CONSIGNE. Réécrivez le passage de la page compris entre « Le premier de » et « a été décidée. », bornes incluses, en substituant « avril » à « mars ».

Le premier de ces travaux fut la réclamation des biens des condamnés, victimes des tribunaux révolutionnaires, pour leurs enfans et leurs héritiers. Le Cri des Familles, où j’ai plaidé cette cause, fut aussi le premier ouvrage qui parut sur ce sujet. Il fut publié dans les derniers jours de décembre 1794 ; mais ce n’est qu’en mars de l’année suivante que la question a commencé à s’agiter dans les conseils, et en mai qu’elle a été décidée.

Je me rappelle une circonstance de ce temps-là, que je veux conserver. Il faisait un froid horrible. Le petit logement auquel il m’avait fallu me réduire, en louant tout le reste de la maison à M. et Mme d’Houdetot, est immédiatement sous le toit, et les murs n’en sont que de bois et de plâtre. Le froid y était cruel, et, après avoir mis sur mon corps trois et quatre vêtemens, j’étais obligé de m’envelopper encore de ma couverture, et d’interrompre à chaque instant mon travail, mes doigts et mon encre se gelant. Mais tout cela ne me décourageait pas.


Tantus amor florum, et generandi gloria mellis,


C’est-à-dire, que j’espérais faire un peu de bien, voilà le miel ; et obtenir quelque estime des honnêtes gens, voilà les fleurs et la gloire.

DONNÉES BRUTES.
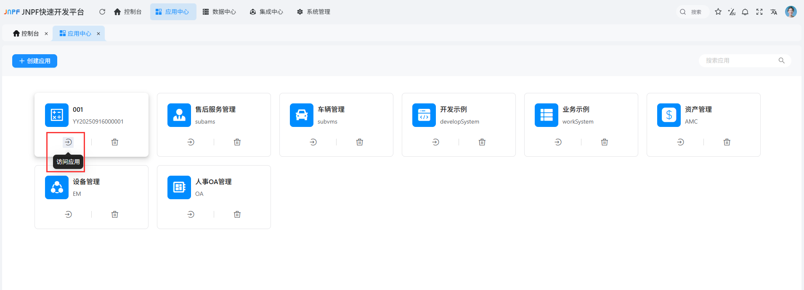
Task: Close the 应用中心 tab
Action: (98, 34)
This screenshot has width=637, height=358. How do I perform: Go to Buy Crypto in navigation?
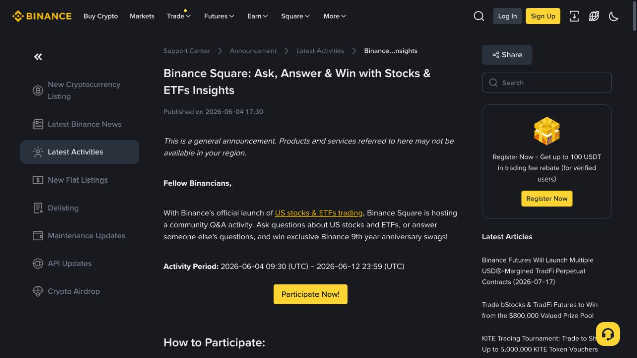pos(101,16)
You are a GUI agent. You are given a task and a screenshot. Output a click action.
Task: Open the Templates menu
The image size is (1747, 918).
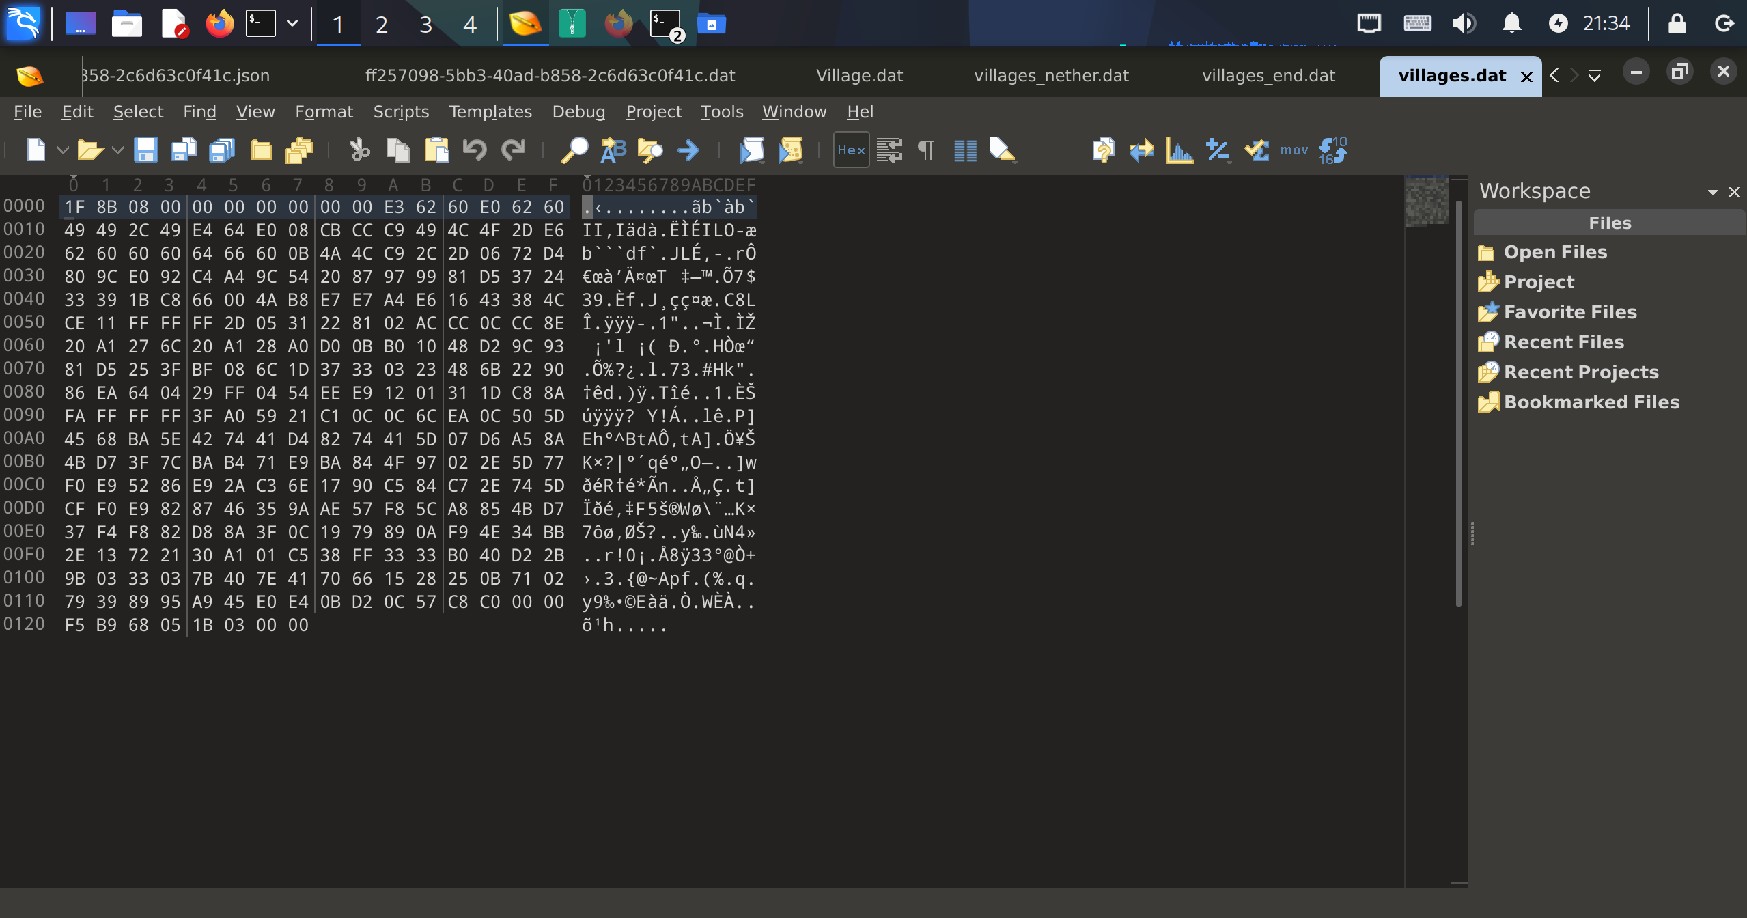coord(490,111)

CORRIGÉ.
Le premier de ces travaux fut la réclamation des biens des condamnés, victimes des tribunaux révolutionnaires, pour leurs enfans et leurs héritiers. Le Cri des Familles, où j’ai plaidé cette cause, fut aussi le premier ouvrage qui parut sur ce sujet. Il fut publié dans les derniers jours de décembre 1794 ; mais ce n’est qu’en avril de l’année suivante que la question a commencé à s’agiter dans les conseils, et en mai qu’elle a été décidée.